Living my entire adult life in northern (and not coastal) NJ, my experience with severe weather emergencies revolved around snow, ice, flooding, and the associated power failures that could last weeks. We typically had time to prepare for a weather-related event. Professionally, at county government, we’d put out preparedness information relating to the specific, anticipated event. The public and small businesses, if they were listening, had time and information to prepare.
TX is a whole different ballgame. Weather events come with little to no warning. Hail, strong winds, flash floods, tornados… all need an eye on the sky. And, citizen spotters reporting to the National Weather Service (NWS) play a critical role in providing information for those in the path of dangerous weather.
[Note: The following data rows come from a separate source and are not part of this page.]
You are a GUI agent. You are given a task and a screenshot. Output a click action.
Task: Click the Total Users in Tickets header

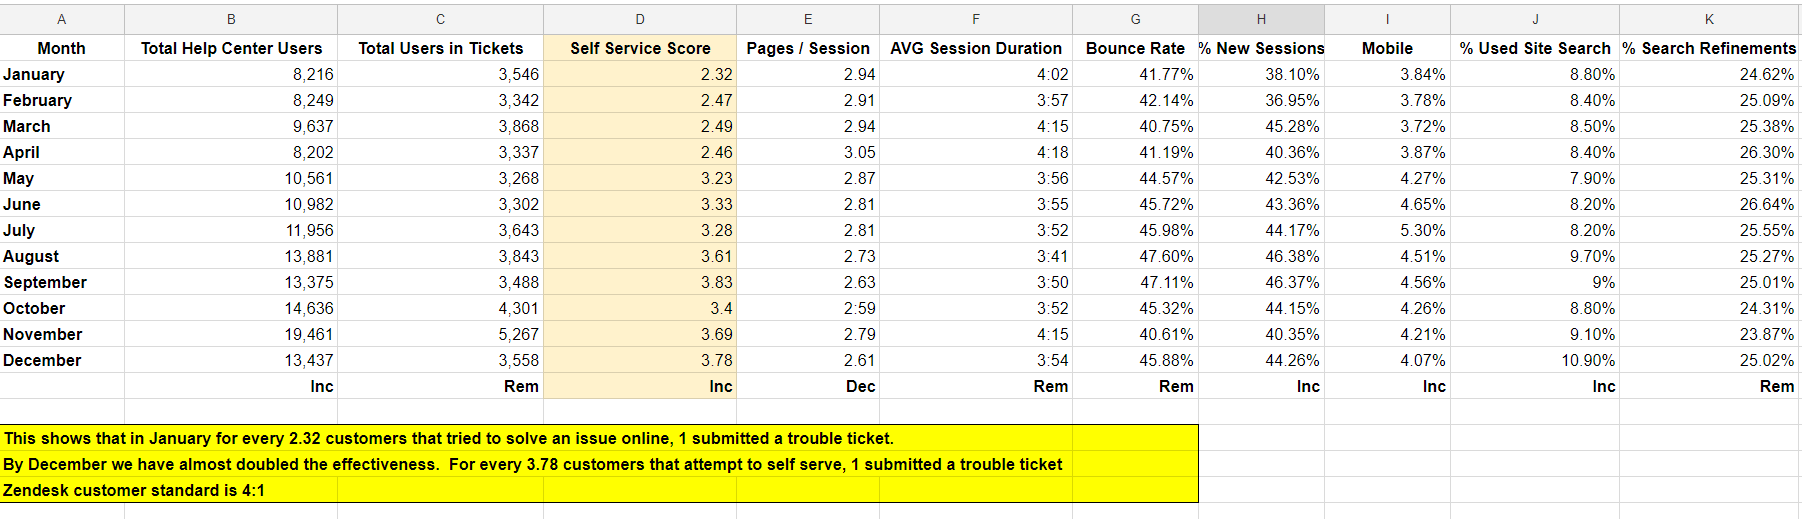pos(440,48)
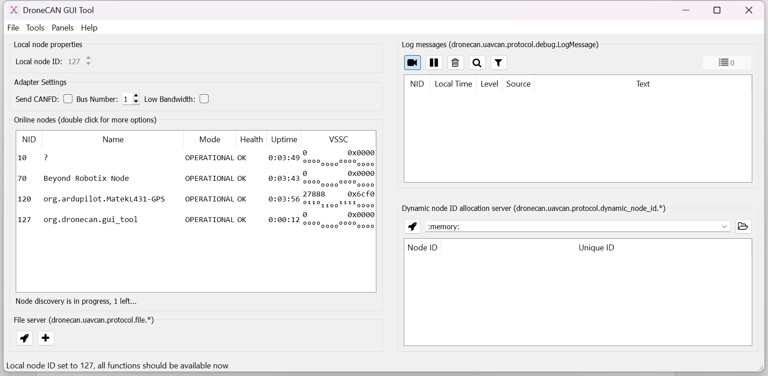
Task: Open search in log messages toolbar
Action: coord(477,63)
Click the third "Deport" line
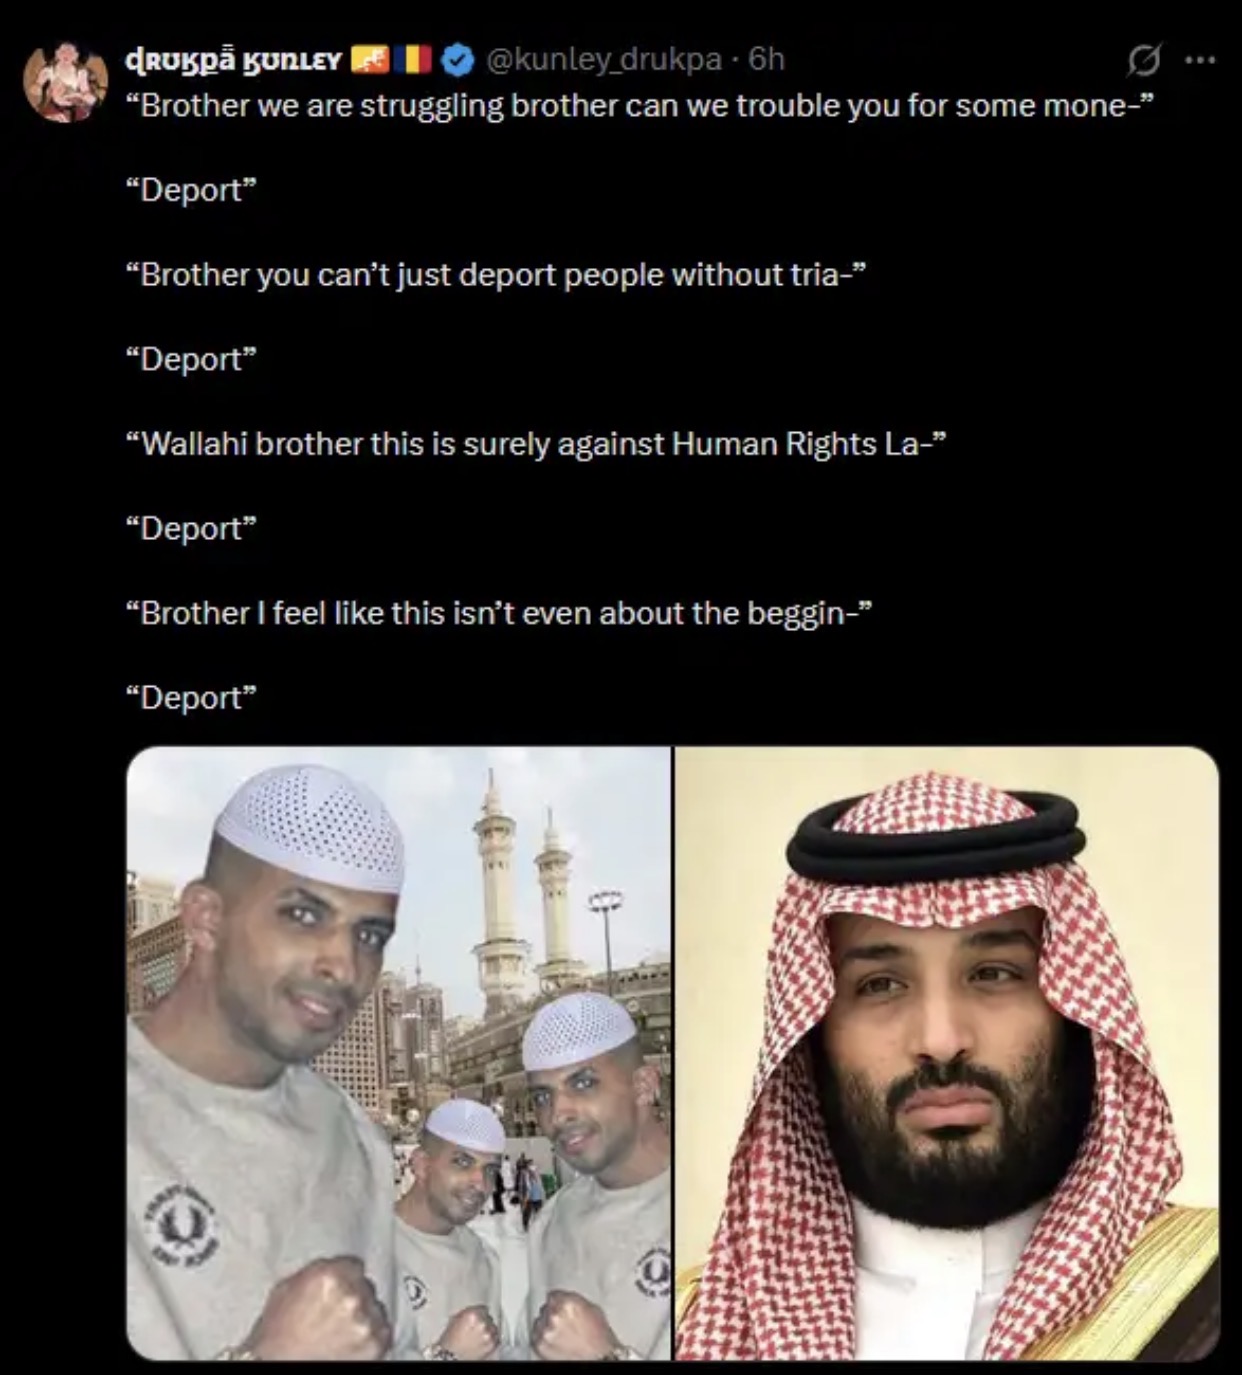The height and width of the screenshot is (1375, 1242). [x=191, y=528]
So, I trekked down to Bastrop City Hall for the NWS Skywarn Citizen Spotter training. We learned about train storms, single cell, multicell and supercell storms, the difference between a tornado and a funnel cloud, lightning facts, and the quickness of flash flooding. We learned what to report, how to report, and where to report.
During social media training, I always explain to officials that citizens become their eyes during an event, making two-way communication critical to the safety and welfare of those affected. One way, push, social media misses the mark by not taking advantage of so many viewpoints. Skywarn is an excellent way to assist NWS professionals by providing trained eyes on the sky. Great program!